Your assignment
The response must match the data below exactly, line for line.
══ Input records ══
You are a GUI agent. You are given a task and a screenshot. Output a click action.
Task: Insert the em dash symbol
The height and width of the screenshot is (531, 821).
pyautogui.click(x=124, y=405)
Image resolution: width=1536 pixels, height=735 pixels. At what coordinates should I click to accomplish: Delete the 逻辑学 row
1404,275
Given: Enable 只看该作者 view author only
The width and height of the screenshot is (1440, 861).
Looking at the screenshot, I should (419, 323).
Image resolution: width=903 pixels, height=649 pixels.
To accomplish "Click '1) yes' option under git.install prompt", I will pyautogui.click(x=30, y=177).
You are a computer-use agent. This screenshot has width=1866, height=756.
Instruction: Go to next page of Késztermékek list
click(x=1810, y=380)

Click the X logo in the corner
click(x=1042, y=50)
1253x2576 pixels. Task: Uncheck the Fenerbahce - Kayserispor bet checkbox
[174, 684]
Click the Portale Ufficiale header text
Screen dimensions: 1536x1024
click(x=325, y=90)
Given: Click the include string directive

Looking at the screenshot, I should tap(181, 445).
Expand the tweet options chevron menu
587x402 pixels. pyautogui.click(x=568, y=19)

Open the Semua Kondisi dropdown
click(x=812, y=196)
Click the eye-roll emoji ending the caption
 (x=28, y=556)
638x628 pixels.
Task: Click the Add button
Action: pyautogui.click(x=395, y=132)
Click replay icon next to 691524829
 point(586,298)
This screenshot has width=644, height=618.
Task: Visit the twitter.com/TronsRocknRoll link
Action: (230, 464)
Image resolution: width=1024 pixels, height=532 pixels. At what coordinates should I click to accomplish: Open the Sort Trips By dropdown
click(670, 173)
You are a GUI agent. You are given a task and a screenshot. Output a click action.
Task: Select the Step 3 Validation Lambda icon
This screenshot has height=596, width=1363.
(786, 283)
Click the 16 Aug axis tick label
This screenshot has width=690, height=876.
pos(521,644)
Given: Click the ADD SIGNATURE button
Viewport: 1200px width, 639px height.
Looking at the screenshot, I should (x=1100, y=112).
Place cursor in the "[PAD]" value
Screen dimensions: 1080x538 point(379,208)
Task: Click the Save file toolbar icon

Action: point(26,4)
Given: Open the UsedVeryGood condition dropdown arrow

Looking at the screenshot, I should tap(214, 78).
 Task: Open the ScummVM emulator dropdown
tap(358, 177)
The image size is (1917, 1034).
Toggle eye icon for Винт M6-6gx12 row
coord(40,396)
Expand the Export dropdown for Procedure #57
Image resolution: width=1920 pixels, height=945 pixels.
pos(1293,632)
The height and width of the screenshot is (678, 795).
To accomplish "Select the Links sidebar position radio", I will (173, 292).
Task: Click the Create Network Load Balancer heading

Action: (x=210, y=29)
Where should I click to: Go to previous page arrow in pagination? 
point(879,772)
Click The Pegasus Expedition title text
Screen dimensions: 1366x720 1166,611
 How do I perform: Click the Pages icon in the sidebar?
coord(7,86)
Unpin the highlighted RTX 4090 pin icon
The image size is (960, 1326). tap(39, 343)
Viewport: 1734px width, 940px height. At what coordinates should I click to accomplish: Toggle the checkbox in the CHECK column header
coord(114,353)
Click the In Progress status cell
═══
Output of the task
You are a GUI agent. You are given a task and a screenshot. Output a click action.
Task: Insert the em dash symbol
The height and width of the screenshot is (531, 821).
pyautogui.click(x=124, y=405)
Image resolution: width=1536 pixels, height=735 pixels. At what coordinates should I click to accomplish: Delete the 逻辑学 row
1404,275
Given: Enable 只看该作者 view author only
The width and height of the screenshot is (1440, 861).
Looking at the screenshot, I should (419, 323).
Image resolution: width=903 pixels, height=649 pixels.
To accomplish "Click '1) yes' option under git.install prompt", I will pyautogui.click(x=30, y=177).
You are a computer-use agent. This screenshot has width=1866, height=756.
Instruction: Go to next page of Késztermékek list
click(x=1810, y=380)

Click the X logo in the corner
click(x=1042, y=50)
1253x2576 pixels. Task: Uncheck the Fenerbahce - Kayserispor bet checkbox
[174, 684]
Click the Portale Ufficiale header text
Screen dimensions: 1536x1024
click(x=325, y=90)
Given: Click the include string directive

Looking at the screenshot, I should tap(181, 445).
Expand the tweet options chevron menu
587x402 pixels. pyautogui.click(x=568, y=19)

Open the Semua Kondisi dropdown
click(x=812, y=196)
Click the eye-roll emoji ending the caption
 (x=28, y=556)
638x628 pixels.
Task: Click the Add button
Action: pyautogui.click(x=395, y=132)
Click replay icon next to 691524829
 point(586,298)
This screenshot has width=644, height=618.
Task: Visit the twitter.com/TronsRocknRoll link
Action: (230, 464)
Image resolution: width=1024 pixels, height=532 pixels. At what coordinates should I click to accomplish: Open the Sort Trips By dropdown
click(670, 173)
You are a GUI agent. You are given a task and a screenshot. Output a click action.
Task: Select the Step 3 Validation Lambda icon
This screenshot has height=596, width=1363.
(786, 283)
Click the 16 Aug axis tick label
This screenshot has width=690, height=876.
pos(521,644)
Given: Click the ADD SIGNATURE button
Viewport: 1200px width, 639px height.
Looking at the screenshot, I should (x=1100, y=112).
Place cursor in the "[PAD]" value
Screen dimensions: 1080x538 point(379,208)
Task: Click the Save file toolbar icon

Action: point(26,4)
Given: Open the UsedVeryGood condition dropdown arrow

Looking at the screenshot, I should tap(214, 78).
 Task: Open the ScummVM emulator dropdown
tap(358, 177)
The image size is (1917, 1034).
Toggle eye icon for Винт M6-6gx12 row
coord(40,396)
Expand the Export dropdown for Procedure #57
Image resolution: width=1920 pixels, height=945 pixels.
pos(1293,632)
The height and width of the screenshot is (678, 795).
To accomplish "Select the Links sidebar position radio", I will (173, 292).
Task: Click the Create Network Load Balancer heading

Action: (x=210, y=29)
Where should I click to: Go to previous page arrow in pagination? 
point(879,772)
Click The Pegasus Expedition title text
Screen dimensions: 1366x720 1166,611
 How do I perform: Click the Pages icon in the sidebar?
coord(7,86)
Unpin the highlighted RTX 4090 pin icon
The image size is (960, 1326). tap(39, 343)
Viewport: 1734px width, 940px height. At what coordinates should I click to accomplish: Toggle the checkbox in the CHECK column header
coord(114,353)
Click the In Progress status cell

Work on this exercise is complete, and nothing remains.